土地の評価額は通常、路線価に土地の面積を掛けて計算する。路線価は毎年7月に公表される主要道路に面した土地1平方メートル当たりの価格で、時価(公示地価)の8割程度が目安。現預金は金額がそのまま評価額となるのに対し、土地は購入時から時価が変わらなければ評価額を2割程度引き下げられる。このため相続節税で土地を活用する例は珍しくない。

税務署の姿勢が厳しくなったのは、最高裁が22年4月に国税庁による追徴課税を「適法」とした判決がきっかけだ。判決の事例ではまず90代の被相続人が約10億円を借り、賃貸マンション2棟を約13億8000万円で購入。

被相続人が3年後に死亡すると相続人は物件の評価額を路線価などを基に約3億3000万円と購入価格の約24%の水準で算定。借入金も相続財産全体から差し引き、相続税税額をゼロと申告した。これに対し税務当局は節税手法が著しく不適当として約3億円を追徴課税し、最高裁も認めた。

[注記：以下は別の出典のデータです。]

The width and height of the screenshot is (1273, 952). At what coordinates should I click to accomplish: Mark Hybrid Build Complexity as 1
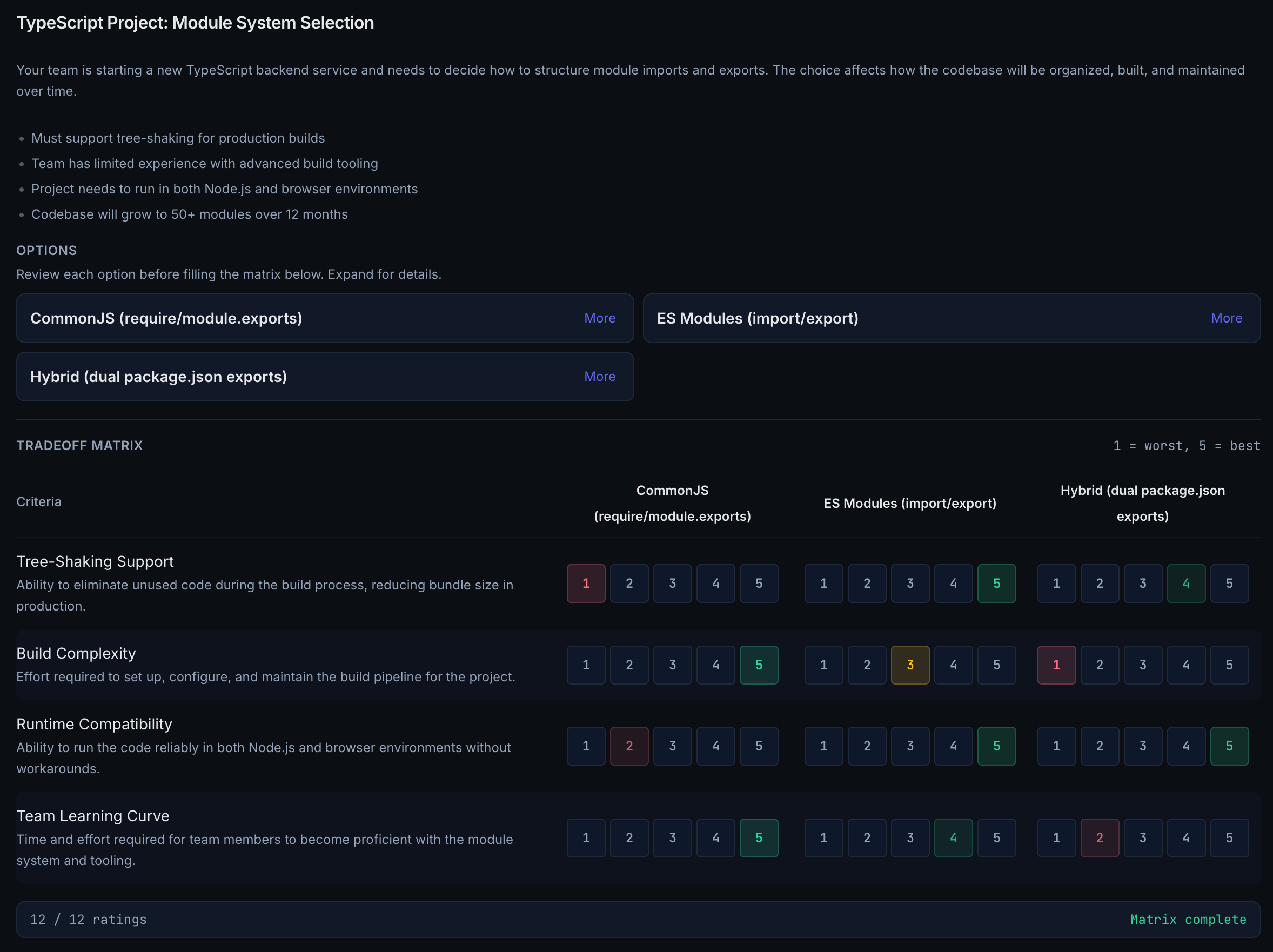[1056, 665]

もともと路線価は時価の8割程度に設定するため、土地の評価額が時価を2~3割下回る程度なら税務署から指摘を受けにくい。ただ「調査の結果、不動産の取得が租税回避目的に限定されると判断されたり、過度なやり方をしていると受け止められたりすると追徴課税されやすい」(辻・本郷税理士法人の浅野恵理税理士)。

高齢の被相続人が物件を購入したり、購入物件を相続後まもなく売却したりすると節税目的と判断されかねない。「評価額が時価を7割程度下回ると過度な節税として受け止められる可能性がある」と藤曲氏は話す。

納税者はどうすればいいだろうか。まず申告前に国外資産で漏れがあったり、土地の評価額が低すぎたりしないかなどを確認することが大切だ。すでに申告を終えていて申告漏れの資産などがあるなら、税務調査の通知がある前に自主的に修正申告をすることを考えたい。

「延滞税を払う必要はあるが、加算税は原則課されずに済む」と藤曲氏は助言する。調査で指摘を受けてから修正すると、延滞税に加えて加算税の対象になる。